The first thing you want to do is eliminate any confusion and make sure the top and bottom are both off. You can do this by plugging the wire into the top plug and then the bottom plug to be sure their both off, if not, the battery pack won't program, and you'll be saying things about Larry you shouldn't have!
To program Top Output for seconds, hold down Bottom Arrow button, then press and release Top On/Off button. The LOW BATTERY light will blink--> one blink-10 secs, 2 blinks-12 secs, etc. (Second mode times are: 
10, 12, 14, 16, 18, 20, 30, 40, 50, or 60 seconds.) Release button when desired time is reached.
To program either the top or bottom for minutes, depress Top Arrow button, then press and release Top or Bottom On/Off button. The LOW BATTERY light will blink-->1 blink-2 minutes, 2 blinks-4 minutes, etc. (Minute mode times are:2, 4, 6, 8, 10, 20, 30 40, and 50 minutes.) Once again, release the button when desired time is reached.
The Top Output can only be programmed for Seconds or Minutes.
The Bottom Output can only be programmed for Minutes and LOW Voltage.
To set the Bottom Output button to LOW Voltage Mode: Hold down the Bottom Arrow button and press and release the bottom On/Off button. The LOW BATTERY light will blink quickly twice, signifying the change to low voltage. To restore the button to Normal Voltage Mode: repeat this sequence. Returning to Normal Voltage Mode is signified by 3 quick blinks. The Bottom Output retains the last programmed Auto-Off minute setting. 
I hope this helps.


----------



## asa_low12 (Mar 15, 2008)

Thank you. I couldn't find this is a search so maybe somebody else will need it one day.


----------



## Robert Sowell (Aug 22, 2005)

asa_low12 said:


> Thank you. I couldn't find this is a search so maybe somebody else will need it one day.

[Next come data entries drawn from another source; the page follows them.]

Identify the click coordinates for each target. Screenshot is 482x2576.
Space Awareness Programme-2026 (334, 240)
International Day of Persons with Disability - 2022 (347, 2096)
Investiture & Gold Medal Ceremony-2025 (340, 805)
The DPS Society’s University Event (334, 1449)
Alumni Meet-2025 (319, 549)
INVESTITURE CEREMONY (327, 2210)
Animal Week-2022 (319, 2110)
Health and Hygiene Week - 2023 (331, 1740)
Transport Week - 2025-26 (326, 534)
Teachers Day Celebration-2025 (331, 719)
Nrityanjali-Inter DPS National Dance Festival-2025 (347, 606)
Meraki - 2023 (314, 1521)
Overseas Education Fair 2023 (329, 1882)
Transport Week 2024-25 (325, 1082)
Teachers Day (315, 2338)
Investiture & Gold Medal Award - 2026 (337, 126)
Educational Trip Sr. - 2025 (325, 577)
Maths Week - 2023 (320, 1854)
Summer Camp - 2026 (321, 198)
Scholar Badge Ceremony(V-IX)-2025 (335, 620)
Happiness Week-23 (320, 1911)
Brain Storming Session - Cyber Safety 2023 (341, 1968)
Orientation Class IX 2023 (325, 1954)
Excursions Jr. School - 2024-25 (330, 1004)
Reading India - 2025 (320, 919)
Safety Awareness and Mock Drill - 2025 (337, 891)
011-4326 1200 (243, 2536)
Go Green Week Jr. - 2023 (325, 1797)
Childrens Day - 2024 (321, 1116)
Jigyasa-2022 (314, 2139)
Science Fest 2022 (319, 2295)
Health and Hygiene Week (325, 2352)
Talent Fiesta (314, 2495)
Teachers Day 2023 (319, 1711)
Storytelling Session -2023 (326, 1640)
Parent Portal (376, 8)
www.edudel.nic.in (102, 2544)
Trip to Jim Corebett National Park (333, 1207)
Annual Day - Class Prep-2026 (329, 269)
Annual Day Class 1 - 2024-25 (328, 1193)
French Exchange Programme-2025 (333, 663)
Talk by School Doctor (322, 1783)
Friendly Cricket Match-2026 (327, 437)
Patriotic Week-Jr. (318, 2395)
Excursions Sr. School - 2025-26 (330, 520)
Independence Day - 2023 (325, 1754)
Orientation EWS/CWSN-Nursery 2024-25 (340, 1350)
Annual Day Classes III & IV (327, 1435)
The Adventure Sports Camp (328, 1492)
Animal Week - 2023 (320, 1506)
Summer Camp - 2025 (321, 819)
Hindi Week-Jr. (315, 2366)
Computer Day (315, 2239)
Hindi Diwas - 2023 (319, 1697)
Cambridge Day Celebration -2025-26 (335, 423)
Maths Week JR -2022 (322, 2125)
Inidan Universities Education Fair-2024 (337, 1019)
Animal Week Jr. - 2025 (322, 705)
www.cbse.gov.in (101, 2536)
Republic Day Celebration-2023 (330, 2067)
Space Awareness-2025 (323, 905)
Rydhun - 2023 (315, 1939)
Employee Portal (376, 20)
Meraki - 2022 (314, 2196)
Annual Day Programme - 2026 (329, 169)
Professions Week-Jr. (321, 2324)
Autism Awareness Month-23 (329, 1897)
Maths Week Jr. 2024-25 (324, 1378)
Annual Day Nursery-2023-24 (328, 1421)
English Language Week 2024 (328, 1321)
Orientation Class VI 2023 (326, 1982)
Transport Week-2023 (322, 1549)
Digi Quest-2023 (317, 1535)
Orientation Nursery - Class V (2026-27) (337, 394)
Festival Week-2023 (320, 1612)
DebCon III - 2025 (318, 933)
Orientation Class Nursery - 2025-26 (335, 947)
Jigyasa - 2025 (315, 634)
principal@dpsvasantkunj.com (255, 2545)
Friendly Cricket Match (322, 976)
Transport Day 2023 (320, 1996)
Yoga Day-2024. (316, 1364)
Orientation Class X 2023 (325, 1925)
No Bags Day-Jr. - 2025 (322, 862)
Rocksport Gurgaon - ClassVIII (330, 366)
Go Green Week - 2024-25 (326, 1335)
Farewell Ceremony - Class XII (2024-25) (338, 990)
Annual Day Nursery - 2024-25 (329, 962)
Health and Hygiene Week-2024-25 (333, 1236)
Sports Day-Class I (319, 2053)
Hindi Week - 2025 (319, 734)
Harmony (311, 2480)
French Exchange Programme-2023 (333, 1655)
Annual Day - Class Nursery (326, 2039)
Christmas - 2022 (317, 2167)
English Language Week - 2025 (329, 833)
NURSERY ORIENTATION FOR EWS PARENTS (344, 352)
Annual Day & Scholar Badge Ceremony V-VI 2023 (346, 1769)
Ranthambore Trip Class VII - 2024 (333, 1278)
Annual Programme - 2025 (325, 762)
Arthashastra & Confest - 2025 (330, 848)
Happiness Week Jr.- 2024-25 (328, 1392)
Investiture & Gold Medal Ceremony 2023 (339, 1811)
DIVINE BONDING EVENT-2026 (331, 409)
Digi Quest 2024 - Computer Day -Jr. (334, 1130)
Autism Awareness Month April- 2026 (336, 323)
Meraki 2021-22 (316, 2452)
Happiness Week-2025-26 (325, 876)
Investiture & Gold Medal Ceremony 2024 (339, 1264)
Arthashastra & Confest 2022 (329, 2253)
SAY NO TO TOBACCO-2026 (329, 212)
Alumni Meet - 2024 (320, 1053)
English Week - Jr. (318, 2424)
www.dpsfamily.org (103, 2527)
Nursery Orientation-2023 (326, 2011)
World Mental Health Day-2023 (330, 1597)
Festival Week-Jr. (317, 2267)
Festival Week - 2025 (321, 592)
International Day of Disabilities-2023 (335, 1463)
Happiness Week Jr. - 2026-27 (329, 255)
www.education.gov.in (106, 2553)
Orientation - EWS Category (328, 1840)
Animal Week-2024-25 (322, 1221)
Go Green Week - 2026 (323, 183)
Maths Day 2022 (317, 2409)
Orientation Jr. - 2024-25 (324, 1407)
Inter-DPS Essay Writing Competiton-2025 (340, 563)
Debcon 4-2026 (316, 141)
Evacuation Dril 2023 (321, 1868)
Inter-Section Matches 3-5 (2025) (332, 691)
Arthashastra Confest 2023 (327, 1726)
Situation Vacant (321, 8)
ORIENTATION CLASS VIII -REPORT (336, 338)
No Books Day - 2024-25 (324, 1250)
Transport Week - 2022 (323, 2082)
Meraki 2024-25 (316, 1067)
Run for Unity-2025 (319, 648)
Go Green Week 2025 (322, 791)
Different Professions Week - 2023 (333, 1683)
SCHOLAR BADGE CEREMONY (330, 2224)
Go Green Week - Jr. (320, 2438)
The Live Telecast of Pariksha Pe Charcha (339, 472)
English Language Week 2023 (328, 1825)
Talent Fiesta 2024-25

Thank you, I am that person that needed it one day. Pulling my hair out and found out the bottom power was on. Thank you for the help!


----------



## WhitBri (Jan 30, 2007)

tagging this to review later when I set mine up


----------



## enabear722 (Oct 10, 2005)




----------



## Daniel Boone (May 31, 2002)

3-D Quest said:


> The first thing you want to do is eliminate any confusion and make sure the top and bottom are both off. You can do this by plugging the wire into the top plug and then the bottom plug to be sure their both off, if not, the battery pack won't program, and you'll be saying things about Larry you shouldn't have!
> To program Top Output for seconds, hold down Bottom Arrow button, then press and release Top On/Off button. The LOW BATTERY light will blink--> one blink-10 secs, 2 blinks-12 secs, etc. (Second mode times are:
> 10, 12, 14, 16, 18, 20, 30, 40, 50, or 60 seconds.) Release button when desired time is reached.
> To program either the top or bottom for minutes, depress Top Arrow button, then press and release Top or Bottom On/Off button. The LOW BATTERY light will blink-->1 blink-2 minutes, 2 blinks-4 minutes, etc. (Minute mode times are:2, 4, 6, 8, 10, 20, 30 40, and 50 minutes.) Once again, release the button when desired time is reached.
> ...


Can one set the top output for like 1 minute and 30 seconds. (3D) Set the bottom output for 5 minutes for indoor. Then just swap the out puts for each venue.
DB


----------



## asa_low12 (Mar 15, 2008)

Robert Sowell said:


> Thank you, I am that person that needed it one day. Pulling my hair out and found out the bottom power was on. Thank you for the help!


:thumbs_up


----------



## 3-D Quest (Jan 26, 2007)

Daniel-->
The longest the top output can be programmed for is 1 minute, that of course, would be 30 seconds less than your desiring.
The bottom out put is set on even times, 4 or 6 minutes would be the closest you could get to your desired time.
But; Absolutely you can alternate venues between the top and bottom outputs. The nice thing about the bottom output is it can be programmed to low voltage, which goes a long way to saving the batteries life.
Wayne<--


----------



## jjl8440 (Dec 9, 2009)

great info, also marking for reference


----------



## ABTABB (Apr 4, 2007)

I could never remember, so I keep a picture on my phone...lol


----------